China's factory activity shrank in March, official data showed Thursday, as the country's worst Covid outbreak in two years brought sporadic lockdowns and factory closures.
The Purchasing Managers' Index (PMI) -- a key gauge of manufacturing activity -- slid to 49.5, just below the 50-point mark separating growth from contraction, according to data from the National Bureau of Statistics.
That marked the first contraction in five months and was lower than expectations from economists polled by Bloomberg.
The fall comes as authorities struggle to stamp out coronavirus outbreaks with restrictions and lockdowns on key manufacturing hubs such as Shenzhen in the south and Changchun in the northeast.
"Recently, clustered outbreaks have occurred in many places in China," NBS senior statistician Zhao Qinghe said in a statement Thursday.
"Coupled with a significant increase in international geopolitical instability, the production and operation activities of Chinese enterprises have been affected," he added.

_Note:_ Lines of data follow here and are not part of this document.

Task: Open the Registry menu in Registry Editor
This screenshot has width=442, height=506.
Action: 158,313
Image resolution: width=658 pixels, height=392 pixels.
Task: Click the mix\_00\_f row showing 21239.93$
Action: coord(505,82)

For weeks China has recorded thousands of virus cases each day, after nearly two years of virtually extinguishing infections within its borders.
That has rattled its "zero-Covid" strategy.
Some companies temporarily reduced or stopped production because of Covid, which also hit logistics flows.
The non-manufacturing PMI also plunged, to 48.4 from 51.6, with the service industry significantly hit by the virus outbreak.
Nomura chief China economist Lu Ting expected PMIs to drop further "on escalated lockdowns and social distancing measures".
"Beijing's determination in maintaining its zero-Covid-strategy for fighting the infectious Omicron variant will very likely deal a severe blow to the Chinese economy," he told AFP.